## Raw data
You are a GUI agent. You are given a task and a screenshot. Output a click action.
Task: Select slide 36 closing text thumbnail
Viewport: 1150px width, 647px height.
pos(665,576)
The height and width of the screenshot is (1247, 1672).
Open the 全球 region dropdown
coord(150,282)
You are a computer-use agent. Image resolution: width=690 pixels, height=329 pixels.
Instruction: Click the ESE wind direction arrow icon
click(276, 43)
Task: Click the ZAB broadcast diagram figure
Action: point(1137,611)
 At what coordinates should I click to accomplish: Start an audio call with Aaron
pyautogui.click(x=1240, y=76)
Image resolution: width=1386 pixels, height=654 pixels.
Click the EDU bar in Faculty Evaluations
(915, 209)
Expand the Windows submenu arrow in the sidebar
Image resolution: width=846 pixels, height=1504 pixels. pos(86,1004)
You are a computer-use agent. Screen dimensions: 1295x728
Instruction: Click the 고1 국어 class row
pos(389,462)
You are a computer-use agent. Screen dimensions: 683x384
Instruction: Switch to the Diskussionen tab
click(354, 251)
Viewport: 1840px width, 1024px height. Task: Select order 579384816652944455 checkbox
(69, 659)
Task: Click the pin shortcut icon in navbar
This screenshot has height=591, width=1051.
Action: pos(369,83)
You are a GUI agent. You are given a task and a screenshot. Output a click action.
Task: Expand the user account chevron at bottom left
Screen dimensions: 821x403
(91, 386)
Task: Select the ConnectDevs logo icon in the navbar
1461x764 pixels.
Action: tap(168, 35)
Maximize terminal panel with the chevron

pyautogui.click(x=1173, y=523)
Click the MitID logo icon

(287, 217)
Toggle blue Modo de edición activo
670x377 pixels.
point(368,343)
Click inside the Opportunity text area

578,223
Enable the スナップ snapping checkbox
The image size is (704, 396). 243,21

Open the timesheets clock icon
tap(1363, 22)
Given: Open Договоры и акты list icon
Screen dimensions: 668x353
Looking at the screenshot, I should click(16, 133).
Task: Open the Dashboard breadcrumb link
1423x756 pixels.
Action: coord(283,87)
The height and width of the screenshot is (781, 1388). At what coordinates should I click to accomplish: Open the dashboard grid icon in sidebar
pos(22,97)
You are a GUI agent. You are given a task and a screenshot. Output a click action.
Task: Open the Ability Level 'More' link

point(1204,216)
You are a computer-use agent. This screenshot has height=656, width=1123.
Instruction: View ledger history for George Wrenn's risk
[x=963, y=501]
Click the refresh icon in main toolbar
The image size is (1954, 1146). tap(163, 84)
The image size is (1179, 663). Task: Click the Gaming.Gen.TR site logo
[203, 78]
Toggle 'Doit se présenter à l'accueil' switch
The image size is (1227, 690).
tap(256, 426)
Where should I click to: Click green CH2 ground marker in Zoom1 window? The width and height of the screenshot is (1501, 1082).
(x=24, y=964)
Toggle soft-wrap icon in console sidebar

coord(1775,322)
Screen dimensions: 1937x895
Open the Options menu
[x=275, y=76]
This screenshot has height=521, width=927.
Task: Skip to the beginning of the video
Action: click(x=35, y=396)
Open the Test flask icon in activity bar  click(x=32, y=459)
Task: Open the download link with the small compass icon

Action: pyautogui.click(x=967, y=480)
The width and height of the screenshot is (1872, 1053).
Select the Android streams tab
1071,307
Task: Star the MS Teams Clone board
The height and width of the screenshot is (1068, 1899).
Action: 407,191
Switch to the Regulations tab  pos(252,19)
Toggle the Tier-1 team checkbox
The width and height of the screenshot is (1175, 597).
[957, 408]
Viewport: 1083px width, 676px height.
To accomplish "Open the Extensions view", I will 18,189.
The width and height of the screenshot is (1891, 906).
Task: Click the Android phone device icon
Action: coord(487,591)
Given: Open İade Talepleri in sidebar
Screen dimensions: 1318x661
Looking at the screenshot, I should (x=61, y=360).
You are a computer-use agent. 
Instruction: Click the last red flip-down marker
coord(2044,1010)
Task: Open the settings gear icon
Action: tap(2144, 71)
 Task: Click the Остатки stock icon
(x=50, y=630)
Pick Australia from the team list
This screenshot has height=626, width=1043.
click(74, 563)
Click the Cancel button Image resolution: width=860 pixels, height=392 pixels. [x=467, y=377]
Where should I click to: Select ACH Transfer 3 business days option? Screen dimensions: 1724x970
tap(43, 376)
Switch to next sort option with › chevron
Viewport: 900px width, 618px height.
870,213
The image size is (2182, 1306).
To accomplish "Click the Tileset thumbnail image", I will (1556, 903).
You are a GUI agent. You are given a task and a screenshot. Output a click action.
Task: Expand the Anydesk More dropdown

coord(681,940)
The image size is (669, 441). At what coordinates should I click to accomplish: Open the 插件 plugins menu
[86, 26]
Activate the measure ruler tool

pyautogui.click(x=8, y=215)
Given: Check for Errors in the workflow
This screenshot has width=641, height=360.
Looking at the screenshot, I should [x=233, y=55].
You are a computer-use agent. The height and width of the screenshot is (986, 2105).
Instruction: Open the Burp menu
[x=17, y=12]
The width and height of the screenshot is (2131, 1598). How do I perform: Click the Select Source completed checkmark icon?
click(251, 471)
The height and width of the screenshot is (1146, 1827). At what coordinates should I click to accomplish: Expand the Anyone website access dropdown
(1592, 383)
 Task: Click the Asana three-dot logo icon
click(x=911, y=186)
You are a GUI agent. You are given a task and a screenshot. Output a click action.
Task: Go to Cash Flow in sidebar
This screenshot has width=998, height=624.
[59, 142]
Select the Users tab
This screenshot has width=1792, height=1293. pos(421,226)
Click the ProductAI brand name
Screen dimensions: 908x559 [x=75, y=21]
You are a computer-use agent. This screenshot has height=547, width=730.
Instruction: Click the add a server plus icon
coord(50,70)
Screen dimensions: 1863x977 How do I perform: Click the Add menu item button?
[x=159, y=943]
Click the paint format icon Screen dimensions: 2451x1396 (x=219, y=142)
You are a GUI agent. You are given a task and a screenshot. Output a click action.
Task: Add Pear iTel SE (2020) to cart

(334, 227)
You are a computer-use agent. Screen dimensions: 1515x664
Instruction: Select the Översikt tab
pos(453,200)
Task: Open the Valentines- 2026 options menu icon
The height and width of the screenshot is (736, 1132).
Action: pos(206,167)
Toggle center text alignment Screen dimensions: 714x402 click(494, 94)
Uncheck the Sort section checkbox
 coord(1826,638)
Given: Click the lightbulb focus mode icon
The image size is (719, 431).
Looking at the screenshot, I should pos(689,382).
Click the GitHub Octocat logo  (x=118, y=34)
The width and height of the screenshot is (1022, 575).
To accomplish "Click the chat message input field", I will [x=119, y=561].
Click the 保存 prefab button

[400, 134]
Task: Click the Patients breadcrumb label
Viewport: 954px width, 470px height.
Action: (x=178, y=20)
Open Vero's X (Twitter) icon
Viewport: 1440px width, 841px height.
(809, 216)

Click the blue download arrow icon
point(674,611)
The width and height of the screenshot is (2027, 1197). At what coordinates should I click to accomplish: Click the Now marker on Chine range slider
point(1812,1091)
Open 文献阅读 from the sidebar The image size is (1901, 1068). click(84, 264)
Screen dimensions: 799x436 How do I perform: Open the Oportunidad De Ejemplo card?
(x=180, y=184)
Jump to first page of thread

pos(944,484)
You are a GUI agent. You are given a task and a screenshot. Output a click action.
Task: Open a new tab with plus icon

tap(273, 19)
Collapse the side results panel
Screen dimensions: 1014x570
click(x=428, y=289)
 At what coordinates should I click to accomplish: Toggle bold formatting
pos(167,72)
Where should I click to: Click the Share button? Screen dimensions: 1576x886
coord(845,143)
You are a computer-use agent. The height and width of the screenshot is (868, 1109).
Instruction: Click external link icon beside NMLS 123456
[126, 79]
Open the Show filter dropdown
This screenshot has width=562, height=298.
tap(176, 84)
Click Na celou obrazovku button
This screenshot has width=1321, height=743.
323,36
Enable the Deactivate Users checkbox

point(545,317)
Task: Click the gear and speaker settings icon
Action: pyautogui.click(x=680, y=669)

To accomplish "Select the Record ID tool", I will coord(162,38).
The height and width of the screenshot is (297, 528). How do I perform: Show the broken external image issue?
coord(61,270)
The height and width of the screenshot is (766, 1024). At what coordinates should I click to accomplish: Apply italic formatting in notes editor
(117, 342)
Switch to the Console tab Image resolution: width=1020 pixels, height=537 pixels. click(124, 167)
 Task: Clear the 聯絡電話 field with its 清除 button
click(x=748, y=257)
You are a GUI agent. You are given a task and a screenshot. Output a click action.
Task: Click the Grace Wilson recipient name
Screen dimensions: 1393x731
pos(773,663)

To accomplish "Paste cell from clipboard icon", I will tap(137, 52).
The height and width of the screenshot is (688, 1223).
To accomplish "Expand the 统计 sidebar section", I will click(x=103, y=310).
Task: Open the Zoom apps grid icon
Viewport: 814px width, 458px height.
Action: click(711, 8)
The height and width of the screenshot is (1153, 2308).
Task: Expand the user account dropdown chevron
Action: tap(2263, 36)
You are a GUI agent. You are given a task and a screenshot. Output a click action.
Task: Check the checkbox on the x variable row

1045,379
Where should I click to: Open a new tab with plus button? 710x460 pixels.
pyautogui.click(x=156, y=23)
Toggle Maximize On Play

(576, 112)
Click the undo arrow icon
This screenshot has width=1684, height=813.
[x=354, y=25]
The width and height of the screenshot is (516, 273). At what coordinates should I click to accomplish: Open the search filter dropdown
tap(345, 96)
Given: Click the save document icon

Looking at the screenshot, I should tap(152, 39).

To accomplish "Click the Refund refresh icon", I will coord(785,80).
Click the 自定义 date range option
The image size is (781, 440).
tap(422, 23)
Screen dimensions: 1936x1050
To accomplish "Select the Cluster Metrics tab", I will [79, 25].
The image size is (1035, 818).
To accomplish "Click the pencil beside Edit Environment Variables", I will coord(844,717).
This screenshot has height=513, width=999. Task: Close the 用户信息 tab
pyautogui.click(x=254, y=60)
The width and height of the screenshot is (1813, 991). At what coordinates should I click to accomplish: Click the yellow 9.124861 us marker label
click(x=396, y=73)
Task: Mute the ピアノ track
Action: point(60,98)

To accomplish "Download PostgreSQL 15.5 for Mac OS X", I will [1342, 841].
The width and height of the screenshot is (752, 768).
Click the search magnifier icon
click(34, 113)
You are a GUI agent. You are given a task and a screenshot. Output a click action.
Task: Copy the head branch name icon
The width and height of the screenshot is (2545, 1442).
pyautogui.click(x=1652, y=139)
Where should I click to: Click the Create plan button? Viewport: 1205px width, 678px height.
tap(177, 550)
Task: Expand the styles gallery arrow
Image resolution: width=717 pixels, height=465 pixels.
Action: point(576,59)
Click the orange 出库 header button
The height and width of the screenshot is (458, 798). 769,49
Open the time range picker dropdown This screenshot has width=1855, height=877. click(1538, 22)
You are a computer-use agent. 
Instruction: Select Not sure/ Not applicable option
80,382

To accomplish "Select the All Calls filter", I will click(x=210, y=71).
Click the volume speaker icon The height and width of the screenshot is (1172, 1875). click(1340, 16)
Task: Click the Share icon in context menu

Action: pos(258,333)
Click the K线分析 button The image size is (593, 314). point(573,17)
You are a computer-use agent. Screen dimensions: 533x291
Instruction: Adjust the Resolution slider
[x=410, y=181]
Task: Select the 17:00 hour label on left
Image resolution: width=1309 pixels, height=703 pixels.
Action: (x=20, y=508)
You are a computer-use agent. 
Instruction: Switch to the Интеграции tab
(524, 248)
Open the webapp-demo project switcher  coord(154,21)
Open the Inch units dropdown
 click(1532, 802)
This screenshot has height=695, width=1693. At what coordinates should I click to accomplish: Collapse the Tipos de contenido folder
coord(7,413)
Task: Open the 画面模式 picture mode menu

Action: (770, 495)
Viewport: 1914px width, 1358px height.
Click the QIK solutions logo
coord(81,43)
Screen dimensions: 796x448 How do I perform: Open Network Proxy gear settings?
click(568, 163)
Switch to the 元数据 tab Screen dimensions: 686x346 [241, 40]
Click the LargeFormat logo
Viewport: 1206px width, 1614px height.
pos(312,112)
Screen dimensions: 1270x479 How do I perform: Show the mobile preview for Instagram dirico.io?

## Assigned task
The only reply wanted is the number of lines in the records above containing the word "thumbnail".

## Response to the exercise
2